■ **本文**:
命守る「津波ブック」作成へ 大船渡小4年生が独自に避難行動まとめる(別写真あり)
令和2年11月19日付 7面
柏崎教育委員(震災当時校長)が講話
大船渡市立大船渡小学校(三浦和人校長、児童139人)の4年生30人は津波を想定し、自身が取るべき避難行動をまとめる独自の「私の津波ブック」作りに取り組んでいる。18日は東日本大震災当時、同校の校長だった柏崎正明市教育委員(68)=猪川町=の講話を受け、発災時の状況や避難の教訓を学び、自分で命を守る意識や、震災を語り伝える意義を学んだ。
大船渡町にある同校は、平成23年の同震災津波で校庭と校舎1階が浸水。当時、地域の避難所に指定されていたが、柏崎教育委員は「バキバキと音を立てて家が流され、迫ってくる津波を見て、危ないと思い、高台の大船渡中に逃げた」と間一髪で全校児童が助かった様子を伝えた。

■ **利用データ**:
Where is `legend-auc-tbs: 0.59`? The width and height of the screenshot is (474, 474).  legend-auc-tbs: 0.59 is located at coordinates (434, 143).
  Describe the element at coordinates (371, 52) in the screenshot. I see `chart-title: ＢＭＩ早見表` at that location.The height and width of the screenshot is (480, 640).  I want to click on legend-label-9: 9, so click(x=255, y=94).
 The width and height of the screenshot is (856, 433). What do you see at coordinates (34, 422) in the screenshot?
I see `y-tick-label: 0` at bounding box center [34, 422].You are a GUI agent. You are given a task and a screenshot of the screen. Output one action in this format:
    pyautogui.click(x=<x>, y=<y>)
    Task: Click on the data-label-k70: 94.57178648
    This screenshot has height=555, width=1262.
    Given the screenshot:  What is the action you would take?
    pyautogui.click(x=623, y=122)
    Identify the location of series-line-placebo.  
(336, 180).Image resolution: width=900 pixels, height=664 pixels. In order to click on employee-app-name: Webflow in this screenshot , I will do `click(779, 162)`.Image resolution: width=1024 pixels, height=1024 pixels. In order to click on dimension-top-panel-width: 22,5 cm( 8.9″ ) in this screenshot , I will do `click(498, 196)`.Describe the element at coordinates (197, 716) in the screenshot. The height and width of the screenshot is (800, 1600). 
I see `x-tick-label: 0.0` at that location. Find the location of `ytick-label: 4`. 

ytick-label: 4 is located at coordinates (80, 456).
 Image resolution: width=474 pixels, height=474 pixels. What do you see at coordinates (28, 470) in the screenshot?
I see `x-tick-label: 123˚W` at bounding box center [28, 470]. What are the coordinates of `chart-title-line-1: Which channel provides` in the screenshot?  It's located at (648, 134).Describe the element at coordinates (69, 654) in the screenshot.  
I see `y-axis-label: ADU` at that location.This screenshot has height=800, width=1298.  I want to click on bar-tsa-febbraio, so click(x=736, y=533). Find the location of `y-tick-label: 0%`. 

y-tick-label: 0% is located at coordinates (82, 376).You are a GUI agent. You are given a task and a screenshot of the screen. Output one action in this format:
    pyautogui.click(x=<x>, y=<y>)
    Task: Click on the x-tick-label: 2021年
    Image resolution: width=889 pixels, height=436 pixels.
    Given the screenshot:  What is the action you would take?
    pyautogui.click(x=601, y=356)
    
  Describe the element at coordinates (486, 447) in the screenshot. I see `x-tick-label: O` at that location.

■ **練習問題**:
- a) 大船渡小の津波ブックについての本文を2文で要約せよ。
- b) 大船渡小の津波ブックについての本文の続きを、最後の文の後から書け。

■ **解答**:
- a) 大船渡市立大船渡小学校の4年生30人は、津波を想定して自分が取るべき避難行動をまとめる「私の津波ブック」作りに取り組んでおり、18日には東日本大震災当時に同校の校長だった柏崎正明市教育委員の講話を受けた。柏崎教育委員は、平成23年の津波で校庭と校舎1階が浸水した際に、迫る津波を見て高台の大船渡中へ逃げ、全校児童が間一髪で助かった様子を伝えた。

- b)
同校では25年に児童が体験を書いた文集『東日本大震災の記録』を発刊しており、柏崎教育委員は発災時1年生だった児童の作文を紹介。「家が流されるのを見て、みんな一斉に走り出した。後ろを見ないで全速力で逃げた。津波はとても怖い。まちがめちゃくちゃになっていくのを見て涙が出た。みんな泣いていた」と読み上げ、当時0歳だった児童は静かに聞き入った。
震災前年の22年には、昭和35年のチリ地震津波を経験した児童らが書き残した文集『黒い海』を使い、防災学習を行っていたことも紹介。
柏崎教育委員は「記録をこれからに生かし、震災を語り継いでいくことが大事だ」と呼びかけ、一人一人が安全な場所に逃げる「津波てんでんこ」の意味を説いた。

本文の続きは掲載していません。